La Dépêche de Kabylie : Quel est votre sentiment après avoir décroché deux médailles, dont une en or, au dernier Championnat arabe de Syrie ?
Fayçal Madourene : Je suis très content pour ces deux médailles, une en or en octathlon et l’une d’argent au triple saut. Mais, j’ai plus misé sur le triple saut car j’ai voulu battre le record d’Algérie et décrocher une médaille d’or mais je suis tombé devant un Saoudien qui a beaucoup de capacités et a pris la première place. Mais si je n’étais pas très fatigué après les épreuves combinées, j’aurais pu le battre, néanmoins une seconde place au podium, est un résultat satisfaisant aussi.
Un mot sur le niveau de la compétition ?
Il était très élevé surtout dans certaines spécialités, l’athlétisme arabe a beaucoup progressé et c’est grâce à la politique de rajeunissement prônée par les différentes fédérations que de talentueux jeunes athlètes émergent.

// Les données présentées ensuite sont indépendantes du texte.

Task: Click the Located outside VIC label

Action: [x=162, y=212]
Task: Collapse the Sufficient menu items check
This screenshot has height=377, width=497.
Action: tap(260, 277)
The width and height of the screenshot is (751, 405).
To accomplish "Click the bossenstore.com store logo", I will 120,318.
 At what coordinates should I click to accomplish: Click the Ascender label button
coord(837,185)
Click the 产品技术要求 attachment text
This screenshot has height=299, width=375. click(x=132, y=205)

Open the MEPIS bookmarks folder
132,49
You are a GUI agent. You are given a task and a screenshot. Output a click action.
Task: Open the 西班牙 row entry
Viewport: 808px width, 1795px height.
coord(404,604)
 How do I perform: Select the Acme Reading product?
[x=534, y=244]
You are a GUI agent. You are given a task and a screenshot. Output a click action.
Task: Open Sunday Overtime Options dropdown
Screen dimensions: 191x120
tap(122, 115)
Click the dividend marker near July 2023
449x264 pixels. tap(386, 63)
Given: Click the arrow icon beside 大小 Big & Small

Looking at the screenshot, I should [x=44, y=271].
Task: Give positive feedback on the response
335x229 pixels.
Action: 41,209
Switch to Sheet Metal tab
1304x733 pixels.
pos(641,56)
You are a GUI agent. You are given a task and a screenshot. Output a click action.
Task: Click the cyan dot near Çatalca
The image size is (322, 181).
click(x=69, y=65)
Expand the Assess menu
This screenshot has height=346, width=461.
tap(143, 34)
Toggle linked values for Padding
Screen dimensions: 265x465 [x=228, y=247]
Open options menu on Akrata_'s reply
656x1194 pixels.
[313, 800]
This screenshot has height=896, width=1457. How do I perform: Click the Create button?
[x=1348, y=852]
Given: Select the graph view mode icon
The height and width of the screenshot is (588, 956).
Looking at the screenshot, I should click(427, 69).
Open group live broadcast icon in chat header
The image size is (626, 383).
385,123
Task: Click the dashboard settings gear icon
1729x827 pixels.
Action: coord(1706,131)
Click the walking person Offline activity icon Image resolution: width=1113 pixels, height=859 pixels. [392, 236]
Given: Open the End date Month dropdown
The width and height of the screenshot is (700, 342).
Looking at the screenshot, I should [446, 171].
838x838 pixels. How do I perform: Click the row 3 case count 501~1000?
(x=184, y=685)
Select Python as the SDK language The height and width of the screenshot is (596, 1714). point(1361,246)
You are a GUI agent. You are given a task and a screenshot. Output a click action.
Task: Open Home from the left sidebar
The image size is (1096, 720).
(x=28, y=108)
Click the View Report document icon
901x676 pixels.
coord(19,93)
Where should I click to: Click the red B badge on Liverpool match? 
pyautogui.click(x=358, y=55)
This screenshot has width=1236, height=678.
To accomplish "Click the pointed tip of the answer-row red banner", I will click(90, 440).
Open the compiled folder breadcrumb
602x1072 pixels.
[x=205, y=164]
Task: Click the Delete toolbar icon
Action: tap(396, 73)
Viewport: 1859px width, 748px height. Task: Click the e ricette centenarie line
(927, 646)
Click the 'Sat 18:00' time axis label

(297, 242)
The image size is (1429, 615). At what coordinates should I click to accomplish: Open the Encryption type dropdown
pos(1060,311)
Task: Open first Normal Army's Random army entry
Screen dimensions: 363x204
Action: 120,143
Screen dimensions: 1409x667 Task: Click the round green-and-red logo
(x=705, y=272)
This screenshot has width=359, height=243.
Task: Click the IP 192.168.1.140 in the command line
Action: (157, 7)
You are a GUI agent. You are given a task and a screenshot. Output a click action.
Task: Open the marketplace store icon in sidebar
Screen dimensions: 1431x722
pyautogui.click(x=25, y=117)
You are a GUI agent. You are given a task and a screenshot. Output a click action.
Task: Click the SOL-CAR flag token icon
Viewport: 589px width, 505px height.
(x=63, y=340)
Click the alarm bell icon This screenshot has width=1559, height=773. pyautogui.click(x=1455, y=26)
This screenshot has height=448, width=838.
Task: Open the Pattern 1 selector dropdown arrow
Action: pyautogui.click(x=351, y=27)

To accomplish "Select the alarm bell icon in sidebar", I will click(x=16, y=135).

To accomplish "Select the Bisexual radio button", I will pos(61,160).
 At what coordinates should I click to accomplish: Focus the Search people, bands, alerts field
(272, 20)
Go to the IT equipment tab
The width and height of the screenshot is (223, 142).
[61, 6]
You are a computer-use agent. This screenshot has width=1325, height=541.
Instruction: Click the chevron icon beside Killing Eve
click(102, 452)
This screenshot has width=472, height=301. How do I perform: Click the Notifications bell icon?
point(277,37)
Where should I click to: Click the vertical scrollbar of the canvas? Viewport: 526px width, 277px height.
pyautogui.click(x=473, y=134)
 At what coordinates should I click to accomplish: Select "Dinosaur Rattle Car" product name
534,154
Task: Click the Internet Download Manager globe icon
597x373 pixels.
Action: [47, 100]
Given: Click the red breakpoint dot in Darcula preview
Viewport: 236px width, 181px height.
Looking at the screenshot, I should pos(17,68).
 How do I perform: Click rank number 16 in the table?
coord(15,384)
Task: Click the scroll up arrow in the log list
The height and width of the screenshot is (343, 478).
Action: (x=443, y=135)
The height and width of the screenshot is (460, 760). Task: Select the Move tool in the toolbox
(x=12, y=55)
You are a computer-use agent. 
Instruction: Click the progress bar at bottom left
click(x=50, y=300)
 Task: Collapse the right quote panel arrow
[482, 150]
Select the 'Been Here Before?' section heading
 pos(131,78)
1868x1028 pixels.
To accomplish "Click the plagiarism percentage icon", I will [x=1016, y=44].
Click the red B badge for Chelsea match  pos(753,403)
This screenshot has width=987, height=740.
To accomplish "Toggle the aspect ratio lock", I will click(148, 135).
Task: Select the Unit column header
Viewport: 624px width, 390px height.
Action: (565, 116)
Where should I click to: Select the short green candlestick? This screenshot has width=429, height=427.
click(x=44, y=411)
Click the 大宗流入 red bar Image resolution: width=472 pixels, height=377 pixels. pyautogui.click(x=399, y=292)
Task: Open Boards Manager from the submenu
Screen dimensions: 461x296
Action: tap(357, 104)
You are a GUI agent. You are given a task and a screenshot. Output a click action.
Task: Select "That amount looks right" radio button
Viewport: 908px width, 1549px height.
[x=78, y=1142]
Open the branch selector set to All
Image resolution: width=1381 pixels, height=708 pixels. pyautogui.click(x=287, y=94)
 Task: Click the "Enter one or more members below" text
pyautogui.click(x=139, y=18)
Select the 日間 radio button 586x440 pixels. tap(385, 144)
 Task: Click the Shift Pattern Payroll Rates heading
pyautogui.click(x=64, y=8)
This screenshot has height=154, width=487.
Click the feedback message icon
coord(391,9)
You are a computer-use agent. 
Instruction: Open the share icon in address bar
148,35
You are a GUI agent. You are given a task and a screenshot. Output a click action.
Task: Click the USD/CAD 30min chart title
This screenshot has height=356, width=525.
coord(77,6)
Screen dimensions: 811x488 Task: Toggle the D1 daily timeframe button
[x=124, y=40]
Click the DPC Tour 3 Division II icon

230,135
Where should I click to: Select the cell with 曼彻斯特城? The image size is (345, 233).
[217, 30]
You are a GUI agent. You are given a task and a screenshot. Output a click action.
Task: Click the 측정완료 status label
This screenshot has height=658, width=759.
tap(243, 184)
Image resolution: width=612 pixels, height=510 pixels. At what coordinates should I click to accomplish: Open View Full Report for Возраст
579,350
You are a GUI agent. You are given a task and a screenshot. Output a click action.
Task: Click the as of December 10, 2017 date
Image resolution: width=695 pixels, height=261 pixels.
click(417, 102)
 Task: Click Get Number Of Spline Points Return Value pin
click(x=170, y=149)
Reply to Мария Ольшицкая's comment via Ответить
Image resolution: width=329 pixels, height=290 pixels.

Y a-t-il une grande différence, en parlant de niveau, entre le Championnat du monde et la Coupe arabe ?
La différence est très minime car les pays qui dominent cette discipline au niveau mondial disposent de plus de moyens mais on peut les concurrencer facilement si on disposait du minimum. En Italie, j’étais blessé et je n’ai pas pu réaliser mon objectif mais j’ai rectifié le tir en Syrie où j’ai décroché deux médailles.
Comment voyez-vous l’avenir ?
Franchement, je suis très confiant pour l’avenir à condition de travailler encore plus et d’avoir les pieds sur terre car le chemin est encore long. Je souhaite que le bon Dieu m’épargne des blessures car c’est mon point faible vu ma grande taille, surtout que je fais le triple saut sans entraînements afin d’éviter au maximum les blessures vu que j’ai des problèmes de croissance.
A qui dédiez-vous ces deux médailles ?
A toute ma famille, à ma grand-mère que j’ai perdue ces jours-ci, en souhaitant que Dieu, lui a ccorde sa miséricorde, à mon entraîneur et à tous les responsables du club.